The Grinyova story seems far removed from the so-called Russian money-laundering scandal. That investigation–centered, for now, on nine accounts at the Bank of New York–was the focus of hearings that opened last week in the U.S. Congress. “Money laundering” is a loaded phrase; it conjures up images of gangsters, drug smuggling, casino owners and prostitution. And the international investigation now underway has its share of straight-out-of-Central-Casting figures. Semyon Mogilevich, a reputed Russian organized crime figure, remains a primary focus of the investigation. So, too, do his alleged links with Benex, a company–run by the husband of a Bank of New York executive–that specialized in arranging clandestine import deals for Russian companies.

NEWSWEEK has learned that two major investigations in the United States relating to Russian money laundering are now reaching critical stages. In one case, the district attorney in New York’s Manhattan Borough is trying to extradite two lawyers from Britain in connection with a suspected scheme to launder money for the Benex group through transactions involving obscure companies traded on America’s penny stock market. Separately, the U.S. Customs Service is looking into a mysterious Russian emigre based in Philadelphia who over the last two years has run an estimated $500 million through accounts in 15 to 20 banks located in the Northeastern United States. Officials say there is evidence that at least some of the money comes from “quasi-governmental” organizations in Russia.

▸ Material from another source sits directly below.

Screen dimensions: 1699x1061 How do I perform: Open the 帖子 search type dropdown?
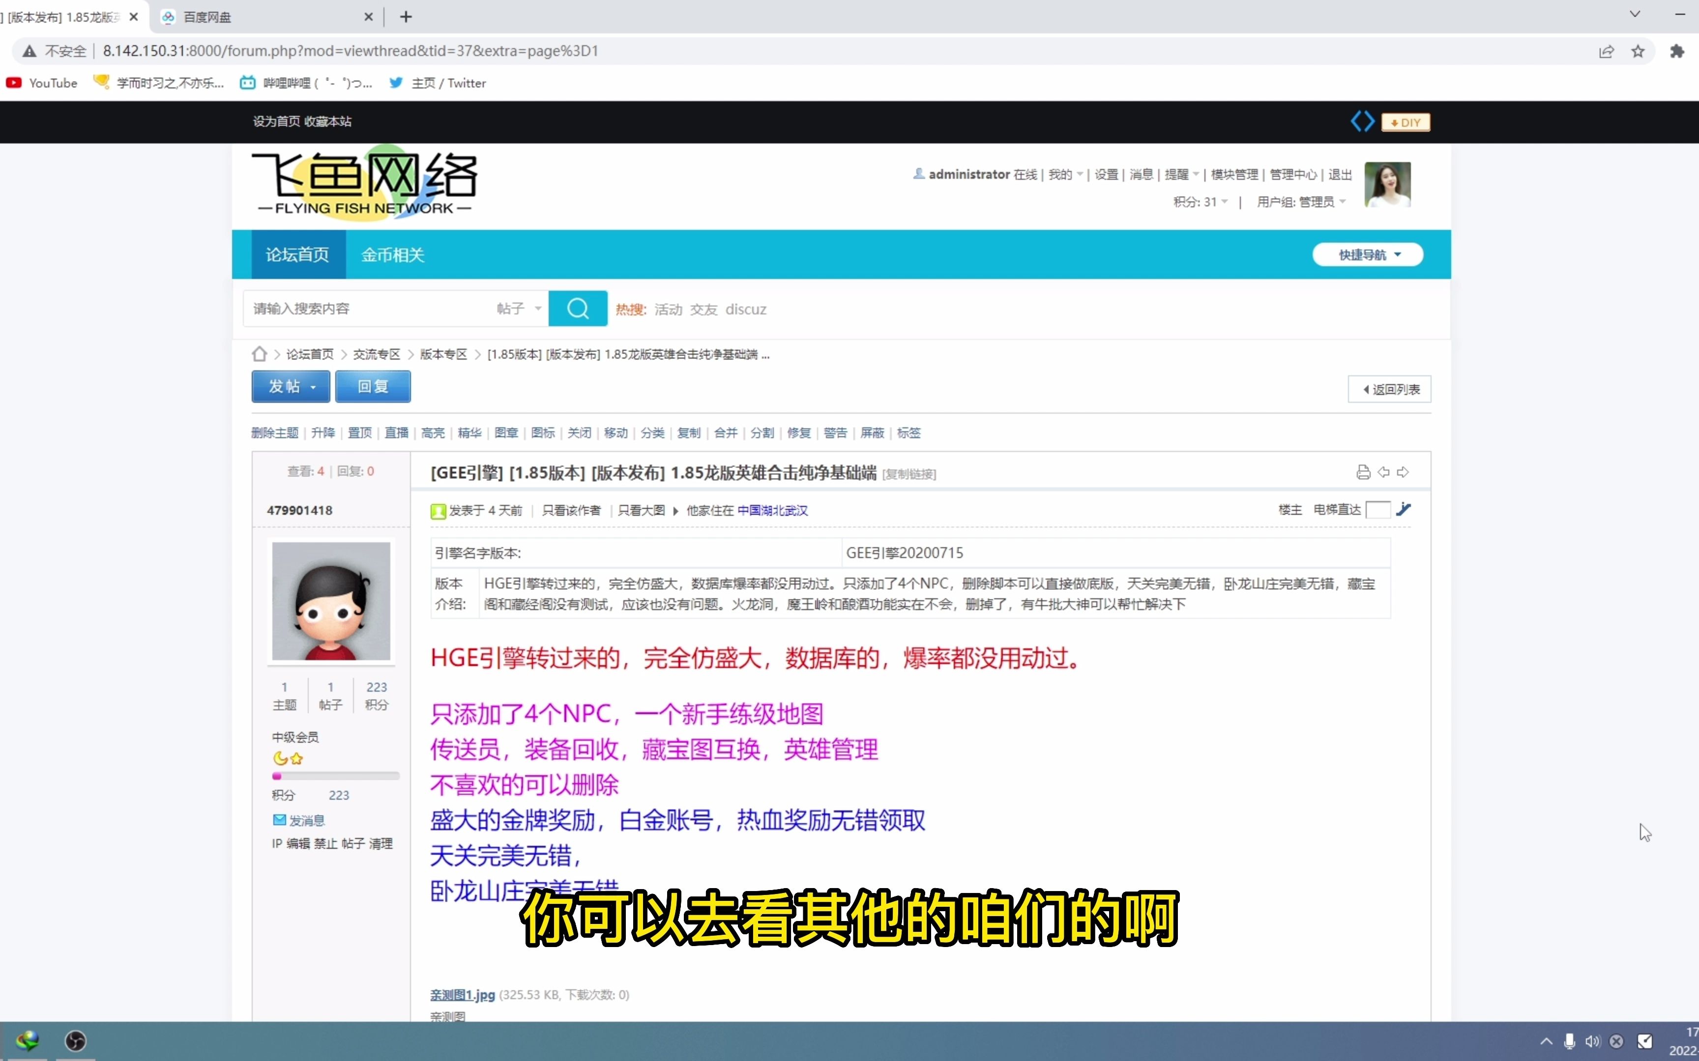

But as the Bank of New York inquiry proceeds, what will likely become clear is that the investigation is not just–or even mainly–about organized crime. Nor is it, as Russia’s oligarchs and the current government have argued, simply a story about capital flight, or about legitimate businessmen trying to cope with a ridiculously complicated tax system (though all of that is partly true). Under scrutiny now is nothing less than the fleecing of Russia, the many ways in which its citizens as well as many foreigners who have invested in the country have been burned during the last years of the Yeltsin era. The methods by which the fleecing took place are myriad and complex. But as the investigation moves forward, the key mechanisms are likely to become clear:

The tax scams: Benex (and other companies like it) routinely arranged schemes by which Russian businesses were able to pay for imports offshore in hard currency. By reporting a lower, phony price in Russia, companies were able to avoid confiscatory tax and custom duties. Benex was well known among Russian businesses and financial authorities, and openly advertised its ability to move dollars in and out of the country for a service charge. The schemes were endless, Russian businessmen say, and, according to authorities, many of them were completely fraudulent. Central Bank chief Viktor Gerashchenko told NEWSWEEK in a recent interview that the scams often included the purchase of the passports of dead people, in order to draw up phony import contracts that allowed dollars to move offshore–with no goods ever going to Russia in return.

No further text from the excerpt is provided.